Written request 1: Return the records unchanged from the line containing "Open the 订单 orders icon" up to and including the line containing "click(x=25, y=178)".

Page excerpt:
+===+

AWU by Salesforce: A shiny new metric that tells CIOs little of value

Every CIO would love a single metric that explains whether their spend on agentic software is paying off and gives them a clean story to tell the board when it’s time to move pilots to production or when renewal rolls around.

Salesforce is pitching its new Agentic Work Unit (AWU) metric as a measure that can help tell that story. In its current form, though, it reads more like a sales slide or a marketing vehicle for Agentforce with a number attached — perhaps unsurprisingly, as AWU is the brainchild of Salesforce CMO Patrick Stokes.

CEO Marc Benioff introduced AWU during the company’s quarterly earnings call this week, crediting Stokes with the creation of the metric that, he said, “helps” its customers “measure the value” that Agentforce delivers.

AWU is not meant to be viewed in isolation but alongside token consumption, Stokes said later in response to a question from a Goldman Sachs analyst. Salesforce is trying to correlate the number of AWUs produced with the number of tokens consumed, effectively an inference efficiency ratio, to distinguish between simply running a model and producing something of operational value.

In Salesforce’s framing, tokens represent the raw input cost, while the ratio of tokens to work units is meant to signal how much “actual work” agents are delivering for that cost.

+===+

Items:
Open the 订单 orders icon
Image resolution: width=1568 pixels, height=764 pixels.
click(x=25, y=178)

+===+

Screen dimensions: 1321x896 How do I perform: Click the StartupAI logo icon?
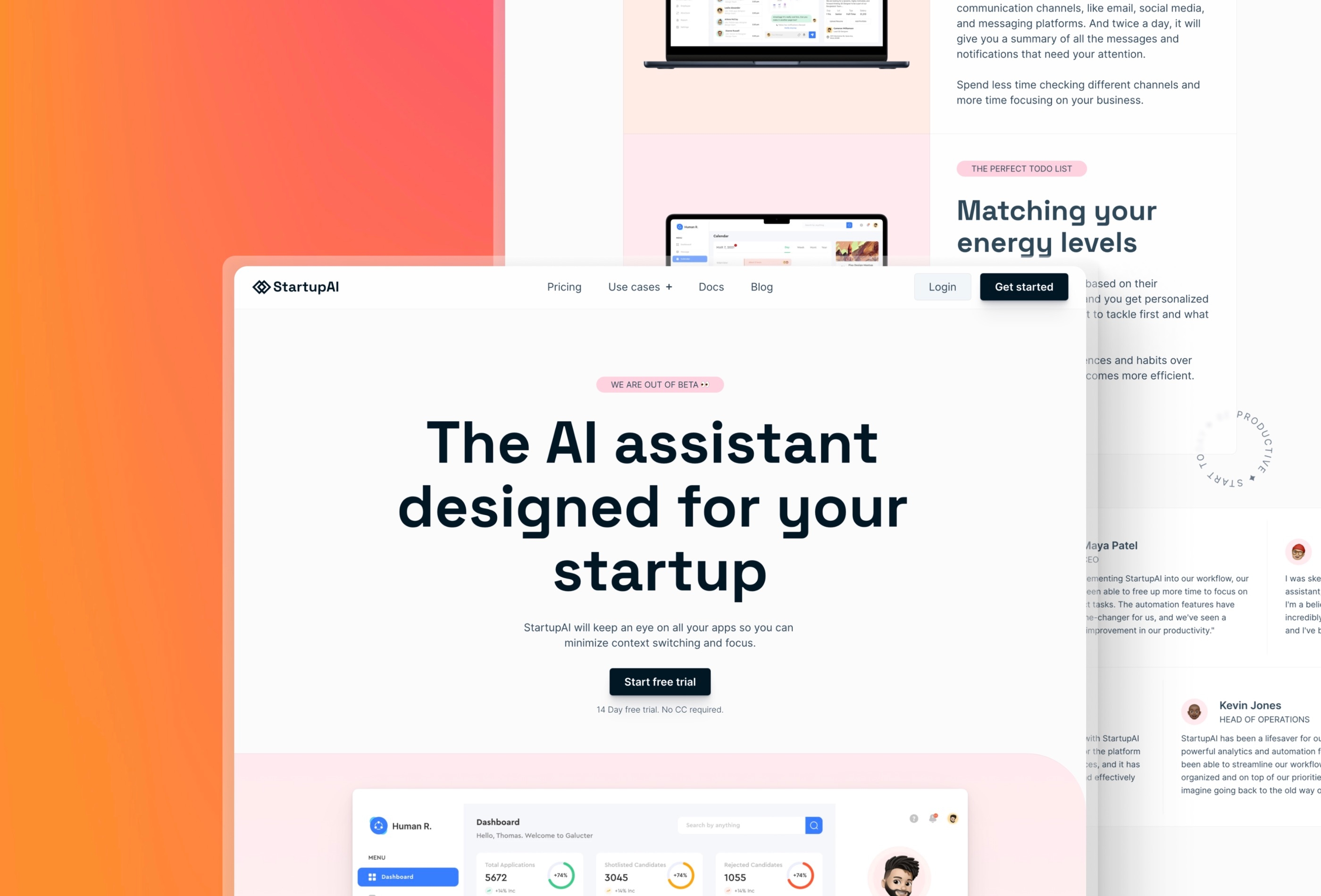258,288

+===+

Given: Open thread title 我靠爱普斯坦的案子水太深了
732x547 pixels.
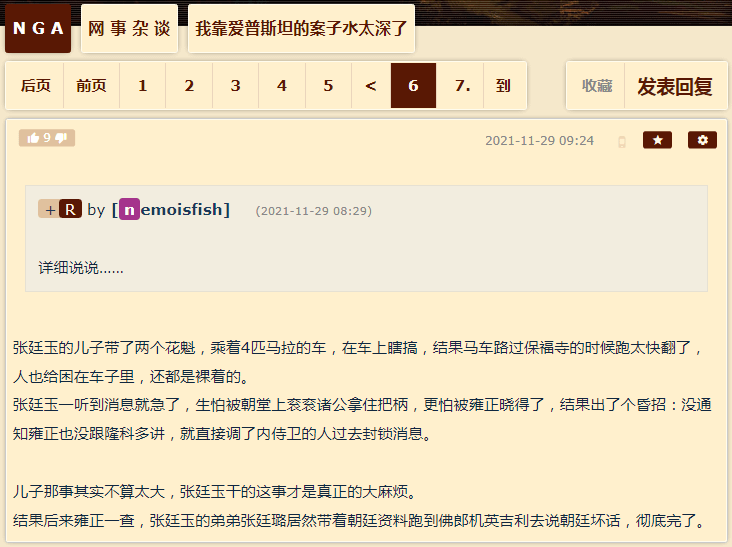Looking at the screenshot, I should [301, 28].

+===+

Written request 2: Retype the passage of the article on Salesforce's AWU metric from "In Salesforce’s framing, tokens" up to and including "for that cost.", keeping every word and mark the same.

Correct result 1:
Open the 订单 orders icon
Image resolution: width=1568 pixels, height=764 pixels.
click(x=25, y=178)

Correct result 2:
In Salesforce’s framing, tokens represent the raw input cost, while the ratio of tokens to work units is meant to signal how much “actual work” agents are delivering for that cost.